Why it matters: If we’re not at full employment, and inflation remains below the 2% target rate (as it does), then the Fed has little choice but to step on the gas.
Until we see wage growth net of productivity climbing at above 2%, then we’re not really at maximum employment.
— Minneapolis Federal Reserve Bank president Neel Kashkari, in an interview with Axios
By the numbers: Hourly wages were $27.91 in June, up 3.2% from a year previously. (They’ve since decelerated a bit, with September’s data showing earnings growth of 2.9%.) Productivity, meanwhile, was growing at a 1.8% pace in June. Which means that wage growth after accounting for productivity is well below the Fed’s 2% inflation target.
- The U.S. won’t be at full employment, says Kashkari, until that number rises to above 2%.
What they’re saying: Kashkari tells Axios that the headline unemployment rate is “almost useless” in determining whether the U.S. economy is at full employment.
- The unemployment rate only counts people who are actively seeking work, but most of the new jobs being created are going to people who weren’t actively seeking work during the previous month — people who didn’t count as unemployed.
- So the unemployment rate doesn’t give a good indication of how many more people the economy can gainfully employ.
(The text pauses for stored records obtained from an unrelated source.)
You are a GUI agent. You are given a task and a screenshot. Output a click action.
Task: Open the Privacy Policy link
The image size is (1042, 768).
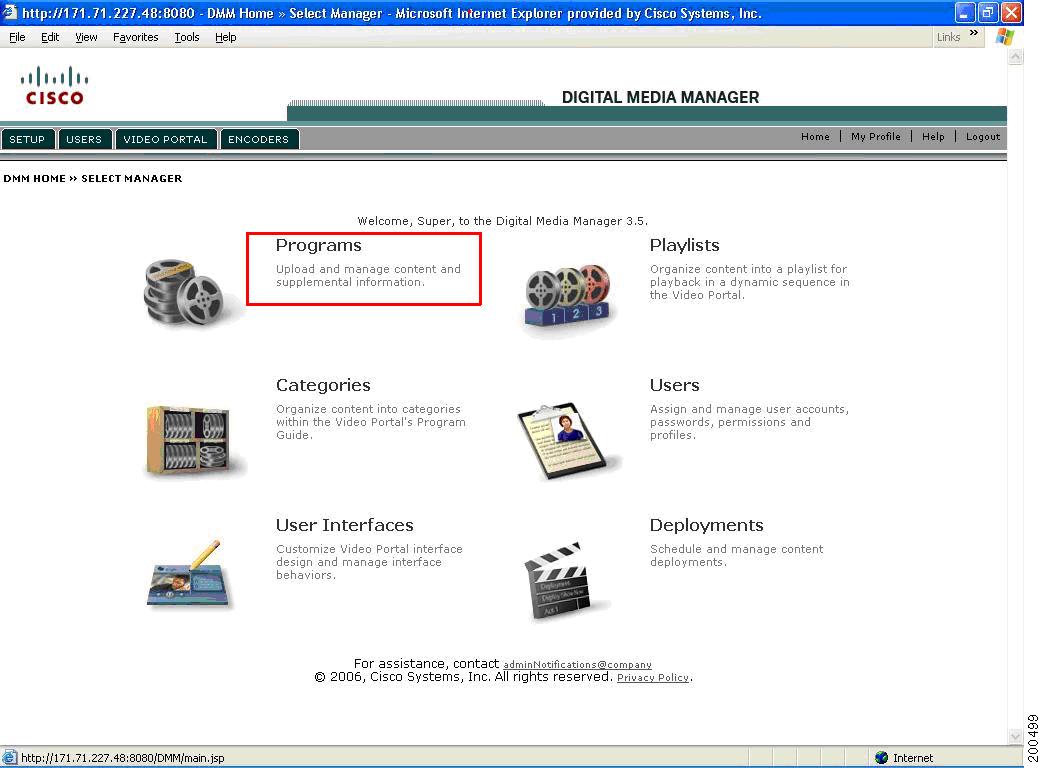click(653, 677)
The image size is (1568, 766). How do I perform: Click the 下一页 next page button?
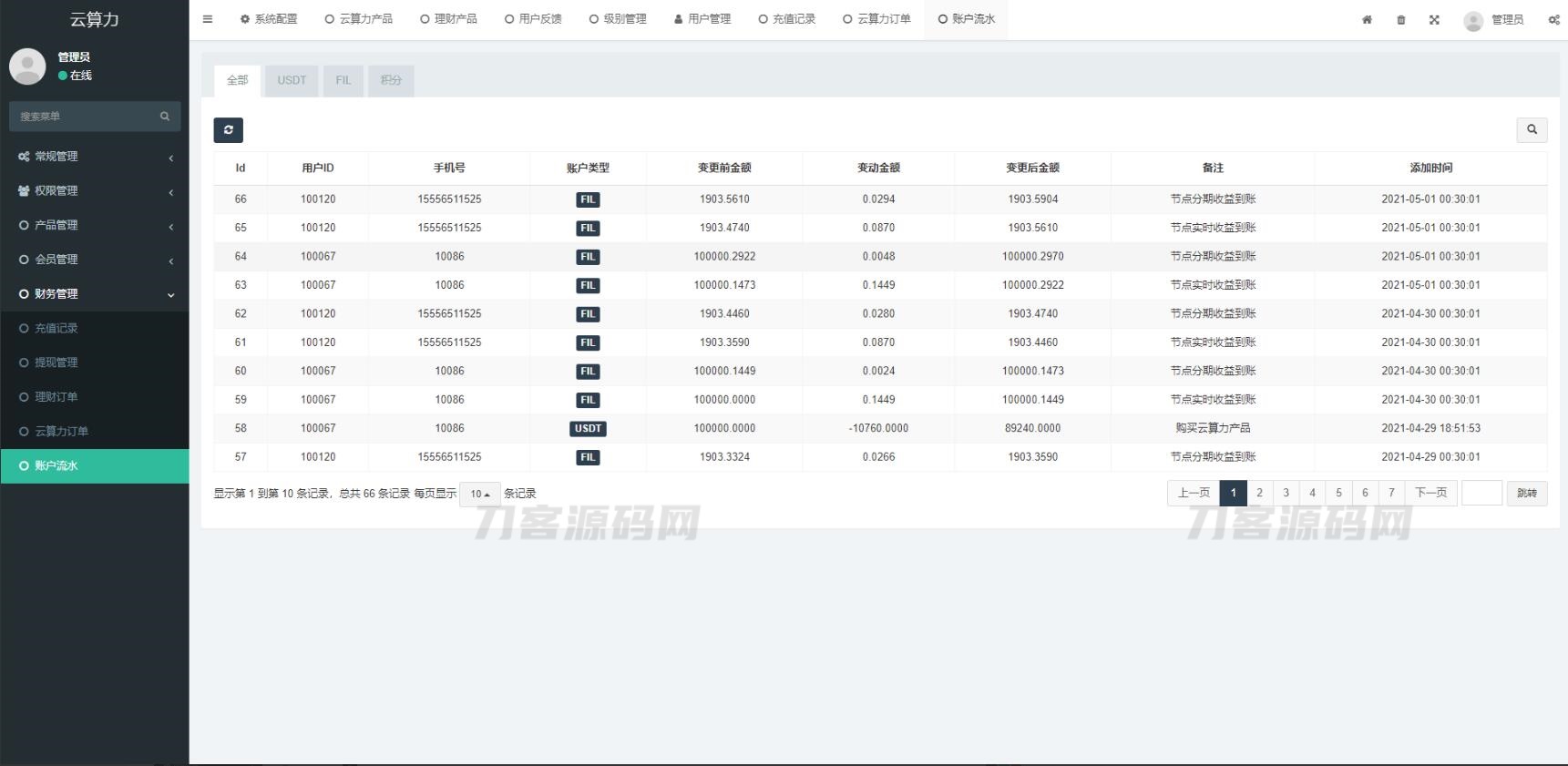[x=1430, y=493]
- Instead, Kashkari likes to look at wage growth. “We’re trying to assess supply and demand in the market,” he says. “The best way of assessing supply and demand in the market is to look at the price. The price of labor is wage growth. And until we see wage growth net of productivity climbing at above 2%, we’re not really at maximum employment yet.”
The big picture: Kashkari is a noted dove, and it’s not clear that other Fed officials would agree entirely with his analysis. But it’s undeniable that wage growth is low.
- If Americans started earning more money, the Fed would likely welcome that as a sign of economic health, rather than worrying that it might start causing too much inflation.